1. Is There The Same Selection For Right-Handed And Left-Handed Guitars?

Unfortunately not. Many manufacturers do not make a left-hand guitar, or they are special order or you do not have the same choices as those available to right-handed players. It can possibly be particularly hard if you are looking for a vintage guitar as left-handed versions are few and far between.

Right Handed And Left Handed

2. Is It Harder To Play The Guitar Left-Handed?

Assuming you are a left-handed guitar player, you will learn the guitar just as everyone else does. There is no tangible difference in how lefties are taught. There may be some less obvious obstacles, for example, confusion while watching instructional videos, it could be puzzling during the beginning to watch people playing the other way around. Overall, there is no reason to believe that it is harder to play left-handed guitar if you are a left-handed person.

3. Why Do Left-Handed Guitars Cost More?

If you are a lefty guitar player, you’re already aware that the left-handed versions invariably cost greater than right-handed versions. This oddity can possibly be attributed to demand and supply. We tend to consider left-handed guitars as an ‘alternative’ to the flagship model. However, to the manufacturer, the guitar is no different from a ‘special model’ because it needs innovation, special molds, and added labor costs. Plus, the demand isn’t comparable to right-handed models.

Final Thoughts

So now that you know the difference between a right-handed guitar and a left-handed guitar, you may be wondering which of these two you should be picking for yourself. We wish you good luck and great guitar practice!

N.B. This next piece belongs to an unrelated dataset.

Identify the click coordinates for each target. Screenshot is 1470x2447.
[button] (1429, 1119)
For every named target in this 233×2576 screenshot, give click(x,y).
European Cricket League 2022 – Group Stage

Frequently Asked Questions

1. What Is A Right-Handed Guitar?

A right-handed guitarist plays guitar with their left transmit the fingerboard, fretboard, otherwise called fretting, while they use the right hand to pick, strum, play the strings above the sound hole.

2. Can A Right-Handed Play Guitar?

Right, right-handed guitar player. Guitars come in right-handed and left-handed varieties. Many people who are interested in learning guitar simply go out and buy one, the right-handed variety without necessarily even knowing that there is another kind. But it’s a good idea to think about this decision carefully.

3. Can I Play A Right-Handed Guitar Left-Handed?

Obviously, you can! Some guitarists, for example, Jimi Hendrix and Albert King, simply restrung a right-handed guitar to invert the strings or played a right-handed guitar upside-down.

4. Do You Strum A Guitar With A Dominant Hand?

Their ‘dominant’ hand, the right hand, often does little much more than strum. The argument here is that players should pluck the string with their dominant hand, i.e. left-handed beginners or guitar players should use their left hand, left-hand to pluck the strings, just as right-handers finish with their right hand.